(Stored data)
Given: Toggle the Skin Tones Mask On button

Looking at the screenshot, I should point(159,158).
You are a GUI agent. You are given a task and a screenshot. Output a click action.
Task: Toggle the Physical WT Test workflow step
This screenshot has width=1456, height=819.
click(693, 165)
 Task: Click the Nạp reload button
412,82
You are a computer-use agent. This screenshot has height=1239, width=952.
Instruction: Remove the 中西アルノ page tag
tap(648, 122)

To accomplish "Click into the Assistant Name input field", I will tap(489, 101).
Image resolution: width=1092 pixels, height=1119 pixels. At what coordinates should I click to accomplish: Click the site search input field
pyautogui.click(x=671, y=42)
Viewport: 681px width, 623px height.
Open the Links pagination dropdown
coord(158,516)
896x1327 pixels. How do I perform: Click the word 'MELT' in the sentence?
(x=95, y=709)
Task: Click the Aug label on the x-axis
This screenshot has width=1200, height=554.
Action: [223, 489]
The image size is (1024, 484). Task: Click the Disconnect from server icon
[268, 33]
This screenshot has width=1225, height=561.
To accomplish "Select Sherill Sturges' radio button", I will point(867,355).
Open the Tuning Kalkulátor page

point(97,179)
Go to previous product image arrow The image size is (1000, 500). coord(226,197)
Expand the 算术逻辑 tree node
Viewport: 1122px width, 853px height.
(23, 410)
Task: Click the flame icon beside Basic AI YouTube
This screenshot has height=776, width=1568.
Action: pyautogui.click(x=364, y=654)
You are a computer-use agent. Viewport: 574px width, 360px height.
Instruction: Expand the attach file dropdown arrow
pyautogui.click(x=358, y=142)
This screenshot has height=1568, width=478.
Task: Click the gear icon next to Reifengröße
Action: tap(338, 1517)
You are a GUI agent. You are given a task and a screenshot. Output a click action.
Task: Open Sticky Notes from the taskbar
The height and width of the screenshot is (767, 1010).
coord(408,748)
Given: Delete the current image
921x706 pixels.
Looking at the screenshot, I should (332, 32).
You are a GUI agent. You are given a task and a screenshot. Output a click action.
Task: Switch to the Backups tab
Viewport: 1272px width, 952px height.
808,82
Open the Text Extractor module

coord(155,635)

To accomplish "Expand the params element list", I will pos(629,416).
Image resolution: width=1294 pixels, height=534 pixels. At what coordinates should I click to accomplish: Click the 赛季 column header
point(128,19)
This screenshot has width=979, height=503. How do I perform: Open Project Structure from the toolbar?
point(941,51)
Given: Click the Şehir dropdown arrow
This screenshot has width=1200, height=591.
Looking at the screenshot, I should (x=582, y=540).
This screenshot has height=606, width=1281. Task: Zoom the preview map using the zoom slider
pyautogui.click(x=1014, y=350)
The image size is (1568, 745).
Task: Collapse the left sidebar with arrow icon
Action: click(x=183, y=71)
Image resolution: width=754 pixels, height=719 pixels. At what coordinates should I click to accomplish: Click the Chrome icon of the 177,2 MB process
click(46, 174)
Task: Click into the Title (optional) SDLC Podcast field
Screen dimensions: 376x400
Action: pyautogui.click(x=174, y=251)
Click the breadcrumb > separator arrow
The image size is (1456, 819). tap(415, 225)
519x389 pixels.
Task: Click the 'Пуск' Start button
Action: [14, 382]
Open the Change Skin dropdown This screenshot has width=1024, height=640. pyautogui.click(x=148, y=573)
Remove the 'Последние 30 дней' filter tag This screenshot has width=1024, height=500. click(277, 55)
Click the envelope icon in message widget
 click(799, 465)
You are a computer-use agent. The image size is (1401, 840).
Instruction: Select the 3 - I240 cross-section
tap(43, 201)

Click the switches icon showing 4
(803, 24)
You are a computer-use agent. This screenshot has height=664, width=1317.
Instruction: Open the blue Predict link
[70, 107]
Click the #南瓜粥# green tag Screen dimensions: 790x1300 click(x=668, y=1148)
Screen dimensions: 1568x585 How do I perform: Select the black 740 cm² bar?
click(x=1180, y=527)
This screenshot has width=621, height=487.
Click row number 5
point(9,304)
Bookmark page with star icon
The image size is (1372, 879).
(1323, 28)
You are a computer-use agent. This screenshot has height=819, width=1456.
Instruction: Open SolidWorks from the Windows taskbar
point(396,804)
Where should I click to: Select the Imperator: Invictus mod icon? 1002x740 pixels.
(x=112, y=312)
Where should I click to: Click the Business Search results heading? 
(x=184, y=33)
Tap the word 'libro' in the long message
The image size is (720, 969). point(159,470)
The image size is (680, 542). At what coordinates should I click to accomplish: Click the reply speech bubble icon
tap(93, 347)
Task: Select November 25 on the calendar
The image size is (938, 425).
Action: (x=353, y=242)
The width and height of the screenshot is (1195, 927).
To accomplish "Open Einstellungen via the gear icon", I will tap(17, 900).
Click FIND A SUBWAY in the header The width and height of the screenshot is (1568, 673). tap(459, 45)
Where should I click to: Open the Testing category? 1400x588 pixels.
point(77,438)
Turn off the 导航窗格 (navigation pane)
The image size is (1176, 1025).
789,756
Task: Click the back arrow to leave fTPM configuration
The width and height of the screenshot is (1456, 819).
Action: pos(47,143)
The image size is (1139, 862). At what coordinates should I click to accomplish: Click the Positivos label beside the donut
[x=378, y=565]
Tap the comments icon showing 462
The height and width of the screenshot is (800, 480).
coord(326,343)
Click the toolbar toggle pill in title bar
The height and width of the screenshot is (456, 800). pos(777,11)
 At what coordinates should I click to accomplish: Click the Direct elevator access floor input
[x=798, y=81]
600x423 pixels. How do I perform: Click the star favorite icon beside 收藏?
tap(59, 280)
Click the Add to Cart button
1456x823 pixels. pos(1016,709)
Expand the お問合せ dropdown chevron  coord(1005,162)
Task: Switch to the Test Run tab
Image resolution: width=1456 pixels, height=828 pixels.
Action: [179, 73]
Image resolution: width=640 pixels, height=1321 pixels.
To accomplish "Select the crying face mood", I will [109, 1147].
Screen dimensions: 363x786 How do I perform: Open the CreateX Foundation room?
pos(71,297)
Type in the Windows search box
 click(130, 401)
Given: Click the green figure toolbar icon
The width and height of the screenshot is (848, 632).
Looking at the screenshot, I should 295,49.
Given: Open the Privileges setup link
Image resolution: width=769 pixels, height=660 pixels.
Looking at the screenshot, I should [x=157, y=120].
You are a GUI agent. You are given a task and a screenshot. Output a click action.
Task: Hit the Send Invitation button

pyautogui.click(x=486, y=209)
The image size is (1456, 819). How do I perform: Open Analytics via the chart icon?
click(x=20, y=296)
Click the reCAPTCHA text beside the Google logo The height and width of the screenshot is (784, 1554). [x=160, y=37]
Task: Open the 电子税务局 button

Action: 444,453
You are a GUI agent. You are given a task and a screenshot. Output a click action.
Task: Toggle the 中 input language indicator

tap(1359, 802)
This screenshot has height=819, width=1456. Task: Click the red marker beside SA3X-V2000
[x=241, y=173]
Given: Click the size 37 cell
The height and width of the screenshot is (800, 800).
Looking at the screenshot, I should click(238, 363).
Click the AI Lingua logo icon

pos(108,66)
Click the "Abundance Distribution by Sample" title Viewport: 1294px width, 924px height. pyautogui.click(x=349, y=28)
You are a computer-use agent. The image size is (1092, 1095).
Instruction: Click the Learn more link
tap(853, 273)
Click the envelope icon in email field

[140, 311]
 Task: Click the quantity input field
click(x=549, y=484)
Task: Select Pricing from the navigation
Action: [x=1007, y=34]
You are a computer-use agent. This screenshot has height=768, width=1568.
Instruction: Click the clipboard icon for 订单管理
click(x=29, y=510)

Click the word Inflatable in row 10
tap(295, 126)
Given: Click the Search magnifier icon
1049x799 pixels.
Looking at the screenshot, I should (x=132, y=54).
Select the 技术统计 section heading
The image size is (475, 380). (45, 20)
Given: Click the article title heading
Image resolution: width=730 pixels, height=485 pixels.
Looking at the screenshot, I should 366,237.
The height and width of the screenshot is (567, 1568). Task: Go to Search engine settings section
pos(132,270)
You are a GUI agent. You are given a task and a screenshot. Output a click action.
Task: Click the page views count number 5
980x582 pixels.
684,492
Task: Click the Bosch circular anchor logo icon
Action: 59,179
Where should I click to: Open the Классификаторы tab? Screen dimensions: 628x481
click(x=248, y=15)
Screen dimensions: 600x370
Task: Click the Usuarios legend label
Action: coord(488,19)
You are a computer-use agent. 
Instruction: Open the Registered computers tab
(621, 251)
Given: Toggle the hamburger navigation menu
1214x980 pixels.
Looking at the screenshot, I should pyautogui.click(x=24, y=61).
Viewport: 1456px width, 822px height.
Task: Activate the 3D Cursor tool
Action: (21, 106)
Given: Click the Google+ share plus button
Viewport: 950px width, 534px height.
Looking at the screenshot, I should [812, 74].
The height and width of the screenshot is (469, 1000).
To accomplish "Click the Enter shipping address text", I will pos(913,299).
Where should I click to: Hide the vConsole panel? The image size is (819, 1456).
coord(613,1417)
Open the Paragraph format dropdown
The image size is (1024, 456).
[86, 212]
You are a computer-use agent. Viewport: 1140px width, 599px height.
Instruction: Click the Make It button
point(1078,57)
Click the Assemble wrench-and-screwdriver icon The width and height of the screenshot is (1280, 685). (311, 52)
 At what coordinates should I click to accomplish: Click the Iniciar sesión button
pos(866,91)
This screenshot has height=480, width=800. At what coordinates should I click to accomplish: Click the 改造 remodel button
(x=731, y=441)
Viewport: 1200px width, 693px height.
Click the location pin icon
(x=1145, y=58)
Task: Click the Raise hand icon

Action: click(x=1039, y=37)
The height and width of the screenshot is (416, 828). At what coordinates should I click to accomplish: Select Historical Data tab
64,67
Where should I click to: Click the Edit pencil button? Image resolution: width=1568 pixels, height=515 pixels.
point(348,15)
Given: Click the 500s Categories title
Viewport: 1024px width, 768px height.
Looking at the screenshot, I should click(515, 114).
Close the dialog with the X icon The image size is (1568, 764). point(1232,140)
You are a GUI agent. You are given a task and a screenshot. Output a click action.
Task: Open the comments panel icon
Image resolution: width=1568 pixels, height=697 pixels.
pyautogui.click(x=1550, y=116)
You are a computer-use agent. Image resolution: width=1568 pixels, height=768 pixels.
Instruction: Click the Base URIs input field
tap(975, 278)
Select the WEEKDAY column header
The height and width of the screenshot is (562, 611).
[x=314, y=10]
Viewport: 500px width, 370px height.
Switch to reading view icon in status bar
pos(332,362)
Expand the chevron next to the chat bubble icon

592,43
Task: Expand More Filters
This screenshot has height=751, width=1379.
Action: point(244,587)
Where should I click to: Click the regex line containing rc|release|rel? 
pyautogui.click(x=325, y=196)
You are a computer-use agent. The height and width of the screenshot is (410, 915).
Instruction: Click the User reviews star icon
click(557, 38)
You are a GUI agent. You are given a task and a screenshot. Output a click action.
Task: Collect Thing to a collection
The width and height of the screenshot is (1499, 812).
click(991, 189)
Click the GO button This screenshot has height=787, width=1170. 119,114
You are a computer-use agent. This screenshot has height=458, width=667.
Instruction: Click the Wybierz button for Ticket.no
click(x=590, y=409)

» TASK STATEMENT: Convert the entries, from the start through the line containing "tap(648, 122)", into a JSON list of strings with one string per line, omitting blank lines.

» FINAL RESULT:
[
  "Given: Toggle the Skin Tones Mask On button",
  "Looking at the screenshot, I should point(159,158).",
  "You are a GUI agent. You are given a task and a screenshot. Output a click action.",
  "Task: Toggle the Physical WT Test workflow step",
  "This screenshot has width=1456, height=819.",
  "click(693, 165)",
  " Task: Click the Nạp reload button",
  "412,82",
  "You are a computer-use agent. This screenshot has height=1239, width=952.",
  "Instruction: Remove the 中西アルノ page tag",
  "tap(648, 122)"
]